** Data shown **
####################

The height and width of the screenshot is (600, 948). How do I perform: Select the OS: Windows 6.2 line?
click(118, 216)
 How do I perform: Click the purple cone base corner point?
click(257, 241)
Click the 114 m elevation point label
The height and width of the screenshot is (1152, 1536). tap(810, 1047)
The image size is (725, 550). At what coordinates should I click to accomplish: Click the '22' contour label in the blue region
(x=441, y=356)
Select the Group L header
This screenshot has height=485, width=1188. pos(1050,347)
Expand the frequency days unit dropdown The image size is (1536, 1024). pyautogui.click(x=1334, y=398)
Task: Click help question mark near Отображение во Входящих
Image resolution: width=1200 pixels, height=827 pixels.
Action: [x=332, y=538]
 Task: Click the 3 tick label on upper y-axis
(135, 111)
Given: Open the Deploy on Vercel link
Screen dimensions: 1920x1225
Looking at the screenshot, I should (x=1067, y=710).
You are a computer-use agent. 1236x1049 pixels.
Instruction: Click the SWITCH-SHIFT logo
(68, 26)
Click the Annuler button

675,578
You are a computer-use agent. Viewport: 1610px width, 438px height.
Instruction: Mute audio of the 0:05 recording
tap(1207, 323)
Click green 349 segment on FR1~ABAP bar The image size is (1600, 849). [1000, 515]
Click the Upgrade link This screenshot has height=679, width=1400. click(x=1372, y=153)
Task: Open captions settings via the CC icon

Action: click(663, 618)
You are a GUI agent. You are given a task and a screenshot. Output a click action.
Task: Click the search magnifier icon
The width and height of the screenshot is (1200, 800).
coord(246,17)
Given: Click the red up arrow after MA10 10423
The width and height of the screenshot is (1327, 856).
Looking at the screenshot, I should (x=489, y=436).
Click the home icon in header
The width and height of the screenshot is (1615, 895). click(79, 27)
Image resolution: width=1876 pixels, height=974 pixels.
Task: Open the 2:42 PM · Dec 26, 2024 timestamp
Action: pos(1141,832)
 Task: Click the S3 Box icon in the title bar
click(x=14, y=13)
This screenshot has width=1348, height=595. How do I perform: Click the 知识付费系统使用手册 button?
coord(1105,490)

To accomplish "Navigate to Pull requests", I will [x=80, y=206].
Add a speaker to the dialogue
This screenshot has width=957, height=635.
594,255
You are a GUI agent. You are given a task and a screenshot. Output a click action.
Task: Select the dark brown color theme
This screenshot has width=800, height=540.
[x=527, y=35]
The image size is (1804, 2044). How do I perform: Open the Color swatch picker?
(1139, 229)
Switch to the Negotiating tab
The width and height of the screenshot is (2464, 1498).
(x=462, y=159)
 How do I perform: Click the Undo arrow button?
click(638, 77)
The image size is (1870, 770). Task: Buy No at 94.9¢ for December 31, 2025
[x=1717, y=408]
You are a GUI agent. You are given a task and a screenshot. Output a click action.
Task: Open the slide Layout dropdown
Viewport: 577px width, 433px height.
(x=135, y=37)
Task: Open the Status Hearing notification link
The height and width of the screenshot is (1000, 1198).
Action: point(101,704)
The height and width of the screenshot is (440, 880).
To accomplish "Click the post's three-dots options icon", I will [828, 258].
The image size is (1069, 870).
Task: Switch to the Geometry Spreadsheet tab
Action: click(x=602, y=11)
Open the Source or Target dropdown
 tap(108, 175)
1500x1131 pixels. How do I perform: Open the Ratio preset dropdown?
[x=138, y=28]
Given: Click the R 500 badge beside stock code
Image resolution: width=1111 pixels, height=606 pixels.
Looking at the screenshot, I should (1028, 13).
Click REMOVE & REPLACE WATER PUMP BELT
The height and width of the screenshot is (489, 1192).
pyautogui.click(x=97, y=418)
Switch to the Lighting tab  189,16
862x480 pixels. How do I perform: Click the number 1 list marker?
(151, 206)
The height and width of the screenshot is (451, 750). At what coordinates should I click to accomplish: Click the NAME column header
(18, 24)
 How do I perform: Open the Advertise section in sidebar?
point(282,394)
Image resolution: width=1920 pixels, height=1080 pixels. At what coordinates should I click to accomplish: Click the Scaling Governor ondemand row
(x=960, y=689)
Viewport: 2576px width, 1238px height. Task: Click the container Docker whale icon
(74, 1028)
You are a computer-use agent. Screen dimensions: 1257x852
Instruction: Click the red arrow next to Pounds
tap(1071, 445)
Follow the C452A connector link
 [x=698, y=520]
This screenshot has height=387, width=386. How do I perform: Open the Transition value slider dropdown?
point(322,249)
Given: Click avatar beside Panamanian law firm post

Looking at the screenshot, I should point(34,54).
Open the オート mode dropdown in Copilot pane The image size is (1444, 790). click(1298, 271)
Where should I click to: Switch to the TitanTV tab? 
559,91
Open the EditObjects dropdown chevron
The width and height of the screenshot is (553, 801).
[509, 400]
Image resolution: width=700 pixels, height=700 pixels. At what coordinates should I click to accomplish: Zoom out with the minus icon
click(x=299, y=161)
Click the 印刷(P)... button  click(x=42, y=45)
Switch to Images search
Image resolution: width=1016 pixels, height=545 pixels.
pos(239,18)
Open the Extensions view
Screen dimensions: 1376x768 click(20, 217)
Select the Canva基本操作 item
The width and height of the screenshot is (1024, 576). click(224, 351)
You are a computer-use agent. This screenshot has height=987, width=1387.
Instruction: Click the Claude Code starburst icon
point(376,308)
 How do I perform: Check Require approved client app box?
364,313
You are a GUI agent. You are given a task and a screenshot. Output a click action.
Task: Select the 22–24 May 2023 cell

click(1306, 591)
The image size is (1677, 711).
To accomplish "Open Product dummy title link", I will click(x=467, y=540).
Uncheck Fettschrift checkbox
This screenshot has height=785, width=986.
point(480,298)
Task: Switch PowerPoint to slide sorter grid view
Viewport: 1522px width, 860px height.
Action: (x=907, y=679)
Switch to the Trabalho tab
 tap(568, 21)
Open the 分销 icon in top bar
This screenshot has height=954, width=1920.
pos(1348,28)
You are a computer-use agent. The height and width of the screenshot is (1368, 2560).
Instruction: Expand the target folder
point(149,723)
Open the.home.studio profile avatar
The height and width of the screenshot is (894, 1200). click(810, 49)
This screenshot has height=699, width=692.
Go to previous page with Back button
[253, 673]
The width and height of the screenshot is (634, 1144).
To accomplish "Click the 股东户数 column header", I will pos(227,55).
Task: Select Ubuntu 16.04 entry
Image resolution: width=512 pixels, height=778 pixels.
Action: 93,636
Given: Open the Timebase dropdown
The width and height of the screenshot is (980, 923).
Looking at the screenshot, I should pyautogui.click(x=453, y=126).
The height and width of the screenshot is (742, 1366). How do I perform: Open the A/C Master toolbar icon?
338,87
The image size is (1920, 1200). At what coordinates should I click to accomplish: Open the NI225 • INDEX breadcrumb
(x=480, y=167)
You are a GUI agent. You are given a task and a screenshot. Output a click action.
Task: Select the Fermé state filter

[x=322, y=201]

####################

** Given exercise **
Format the data as a JSON list of strings with one string per line, omitting blank lines. Begin at the line that contains "The image size is (725, 550)." and stop after the line that contains "Action: click(663, 618)", including both of those lines.

** Response to the task **
[
  "The image size is (725, 550). At what coordinates should I click to accomplish: Click the '22' contour label in the blue region",
  "(x=441, y=356)",
  "Select the Group L header",
  "This screenshot has height=485, width=1188. pos(1050,347)",
  "Expand the frequency days unit dropdown The image size is (1536, 1024). pyautogui.click(x=1334, y=398)",
  "Task: Click help question mark near Отображение во Входящих",
  "Image resolution: width=1200 pixels, height=827 pixels.",
  "Action: [x=332, y=538]",
  " Task: Click the 3 tick label on upper y-axis",
  "(135, 111)",
  "Given: Open the Deploy on Vercel link",
  "Screen dimensions: 1920x1225",
  "Looking at the screenshot, I should (x=1067, y=710).",
  "You are a computer-use agent. 1236x1049 pixels.",
  "Instruction: Click the SWITCH-SHIFT logo",
  "(68, 26)",
  "Click the Annuler button",
  "675,578",
  "You are a computer-use agent. Viewport: 1610px width, 438px height.",
  "Instruction: Mute audio of the 0:05 recording",
  "tap(1207, 323)",
  "Click green 349 segment on FR1~ABAP bar The image size is (1600, 849). [1000, 515]",
  "Click the Upgrade link This screenshot has height=679, width=1400. click(x=1372, y=153)",
  "Task: Open captions settings via the CC icon",
  "Action: click(663, 618)"
]